TLDRs;
- HSBC upgrade and higher price target fueled Nio’s stock rally, reflecting confidence in sustained earnings and volume growth
- Nio posts first quarterly profit with robust deliveries, signaling stronger operational efficiency and full-year growth prospects.
- Margin improvements and cost discipline enhance Nio’s profitability, boosting investor confidence amid continued volume growth.
- Nio faces supply and cost risks abroad, but domestic deliveries and profit growth keep investors cautiously optimistic.
- Multiple analyst upgrades and upcoming model launches support Nio’s growth outlook and near-term stock momentum.
Nio (NIO) shares extended Monday’s trading gains, building on a 6% rally from Friday after HSBC raised its rating to Buy from Hold. The bank also lifted its U.S.-listed ADR price target to $6.80 from $4.80. Early trading saw Nio shares up 28 cents to $6.14, reflecting renewed investor confidence.
The upgrade highlights growing market sentiment that the company can transform rising revenues into sustainable profits despite a cooling passenger-car market in China.
Historic Profit Positions Nio for Growth
Nio reported its first-ever quarterly profit, posting a net gain of 122.4 million yuan ($17.5 million) for ordinary shareholders in Q4. Revenue climbed to 34.65 billion yuan, driven by 124,807 vehicle deliveries, with a vehicle margin of 18.1%. Management has set ambitious first-quarter delivery targets of 80,000 to 83,000 units, marking nearly a 100% increase year-over-year.

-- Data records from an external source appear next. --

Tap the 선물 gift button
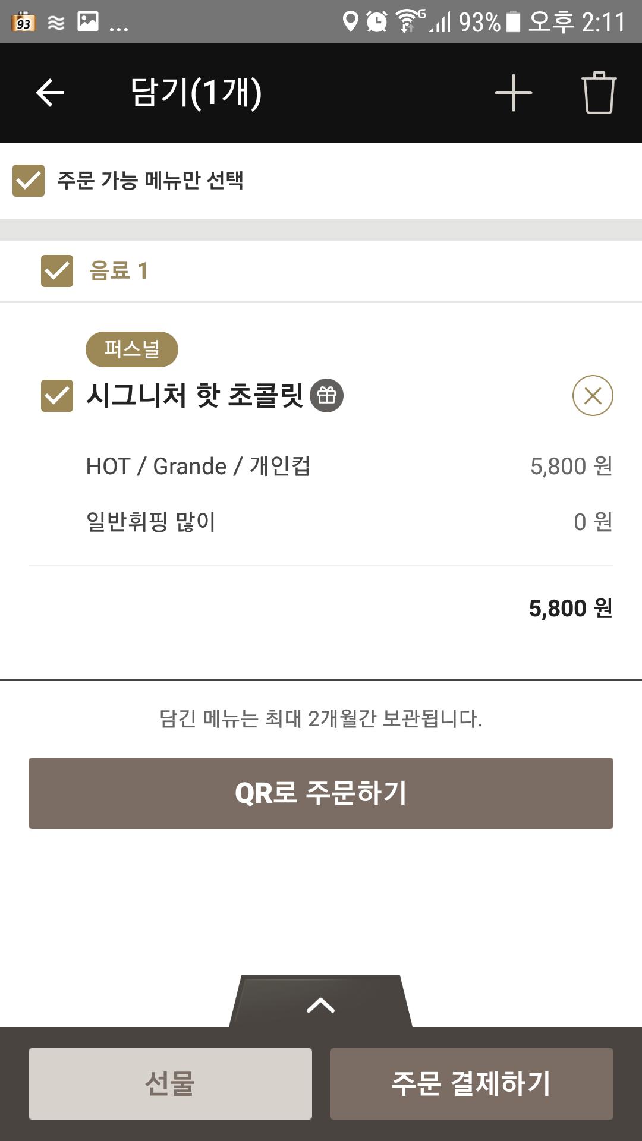Image resolution: width=642 pixels, height=1141 pixels. (x=170, y=1083)
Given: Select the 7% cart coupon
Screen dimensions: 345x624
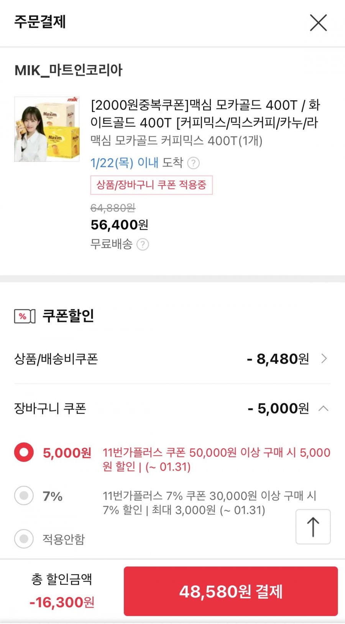Looking at the screenshot, I should [24, 496].
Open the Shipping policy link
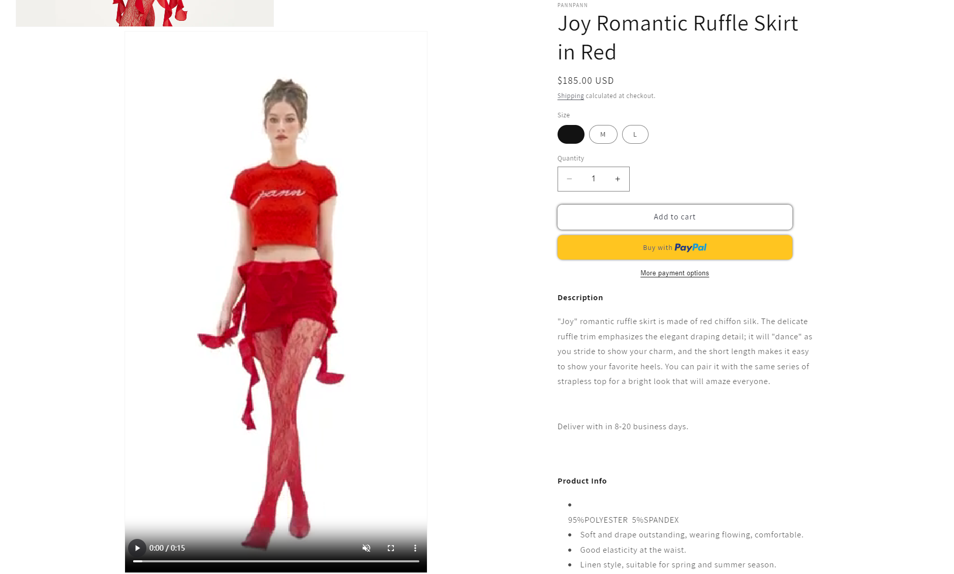This screenshot has height=574, width=954. click(570, 96)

Analysts and investors see these results as evidence that the company’s production efficiency and sales growth are now translating into tangible profits.
Margins and Cost Discipline Highlighted
Analyst Yuqian Ding of HSBC noted that Nio’s operating leverage has strengthened, largely thanks to improved sales mix of its ES8 models. The company also cut selling, general, and administrative expenses, along with research costs, by 15% quarter-over-quarter.
Organizational changes and tighter cost control measures have allowed the EV maker to improve margins while maintaining aggressive growth targets. This combination of disciplined spending and strong product demand has given investors fresh confidence in the stock.
Risks and International Challenges Remain
Despite the optimism, challenges persist. CEO William Li warned that memory chip shortages could disrupt production, potentially adding 6,000 to 10,000 yuan in costs per vehicle. International expansion also faces hurdles, as rising electricity prices and reduced EV subsidies affect overseas markets.
Europe remains a particularly difficult target, with Chinese brands seeking tariff waivers or model-specific incentives from the European Commission. Nevertheless, the company’s domestic delivery pace suggests that hitting first-quarter goals is achievable, keeping market sentiment broadly positive.
Looking Ahead
Analyst confidence in Nio has been rising across the board. Following HSBC, Nomura upgraded Nio to Buy with a $6.60 price target, while Macquarie maintained an Outperform rating at $6.50. With up to 10 model launches and updates expected in 2024, including the Onvo and Firefly lines, the company is positioning itself as a growth leader in the Chinese EV market.
Investors are closely watching March deliveries, which need to hit 32,000–35,000 units to meet first-quarter targets. Current stock momentum suggests the market believes these figures are attainable.